### Défis
A. Dans l'extrait sur Napoléon-Alexandre Comeau, en quelle année Comeau est-il décédé ?
B. Les affirmations suivantes concordent-elles avec l'extrait sur Napoléon-Alexandre Comeau ? Pour chacune, répondez par oui ou non et citez les mots décisifs de l'extrait. (i) Comeau a fait ses études en anglais à Trois-Rivières. (ii) Le livre a d'abord paru en français. (iii) La ville de Baie-Comeau porte le nom de Comeau.
C. Rédigez la suite de l'extrait sur Napoléon-Alexandre Comeau, en partant de sa dernière phrase.

### Extrait du document
********************

28 juin 2019

La vie et le sport sur la Côte Nord du Bas Saint-Laurent et du Golfe

Napoléon-Alexandre Comeau,  La vie et le sport sur la Côte Nord du Bas Saint-Laurent et du Golfe, Québec, Garneau, 1945, 372 pages (Traduction de Nazaire LeVasseur : Life and sport on the north shore of the lower St. Lawrence and gulf, 1909)  (Introduction d’E. T. D. Chambers et  préface de l’auteur.)

Le livre a d’abord paru en anglais. Comeau possédait cette langue, puisqu’il avait fait ses études (10 mois) en anglais à Trois-Rivières. Comeau est décédé en 1923 et son traducteur LeVasseur en 1927, ce qui peut expliquer qu’il faille attendre 1945 avant que le livre, par l’entremise du fils de l’auteur, soit publié en français.

Napoléon-Alexandre Comeau a été un homme qu’on a beaucoup admiré. On a écrit deux livres sur lui, et il a donné son nom à la ville de Baie-Comeau.  Parti de rien,  il a appris l’anglais et il pouvait converser avec les Innus dans leur propre langue. Il a appris les rudiments de la médecine et s’est dévoué pour ses comparses longtemps isolés sur leur Côte-Nord. Naturaliste, il a côtoyé les scientifiques et leur  a permis d’augmenter leurs connaissances sur la flore et la faune en Amérique. On lui doit aussi quelques sauvetages héroïques, dont un sur le fleuve devenu légendaire. Presque tout ceci, bien entendu, ne fait pas partie de La vie et le sport sur la Côte Nord du Bas Saint-Laurent et du Golfe, dans lequel il est surtout  question de chasse et de pêche.

********************

### Données fournies
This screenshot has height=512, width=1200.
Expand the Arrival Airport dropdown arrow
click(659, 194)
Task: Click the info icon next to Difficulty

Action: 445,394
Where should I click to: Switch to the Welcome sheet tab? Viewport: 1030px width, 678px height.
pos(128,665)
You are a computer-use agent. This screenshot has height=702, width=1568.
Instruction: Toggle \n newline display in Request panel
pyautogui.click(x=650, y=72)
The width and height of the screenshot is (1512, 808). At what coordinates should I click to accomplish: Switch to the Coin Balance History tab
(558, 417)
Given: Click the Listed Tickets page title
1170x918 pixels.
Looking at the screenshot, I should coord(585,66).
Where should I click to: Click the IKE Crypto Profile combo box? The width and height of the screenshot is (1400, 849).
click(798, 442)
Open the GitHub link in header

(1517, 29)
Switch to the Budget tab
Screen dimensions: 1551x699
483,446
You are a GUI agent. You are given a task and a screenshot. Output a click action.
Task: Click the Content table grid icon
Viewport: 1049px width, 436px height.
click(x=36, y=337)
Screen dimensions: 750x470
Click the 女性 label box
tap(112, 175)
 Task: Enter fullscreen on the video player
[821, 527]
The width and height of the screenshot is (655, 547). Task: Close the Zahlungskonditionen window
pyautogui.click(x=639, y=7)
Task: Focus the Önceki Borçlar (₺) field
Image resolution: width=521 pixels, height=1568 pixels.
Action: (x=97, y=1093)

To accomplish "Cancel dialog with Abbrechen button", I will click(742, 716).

********************

### Réponses attendues
A. En 1923.

B.
(i) Oui : « il avait fait ses études (10 mois) en anglais à Trois-Rivières ».
(ii) Non : « Le livre a d’abord paru en anglais. »
(iii) Oui : « il a donné son nom à la ville de Baie-Comeau ».

C.
Comeau explique en préface pourquoi il a tardé à publier des mémoires qu’on lui réclamait « avec instances » : « Une de mes objections était que l’idée me déplaisait ; me rendre aux instances des amis, me semblait de ma part un acte de vantardise de quelques faits ordinaires que j’avais accomplis, une tentative d’emboucher ma propre trompette ou tonitruer ma gloire ; ce qui m’a toujours répugné. » Pourtant, tout au long du livre, il ne fera que ça. Peu importe ses compagnons de chasse, c’est toujours lui qui pêche le plus de poissons, qui tue le plus de bêtes ou qui accomplit l’exploit le plus surprenant. Passons, ce n’est pas si grave après tout.

La relation que pouvait avoir avec les animaux quelqu’un vivant sur la Côte-Nord, à la fin du XIXe siècle, n’a rien à voir avec celle d’aujourd’hui. On en convient. Comme Comeau le dit, c’était à peu près la seule ressource disponible, le seul moyen de se faire un peu d’argent et d’améliorer son sort.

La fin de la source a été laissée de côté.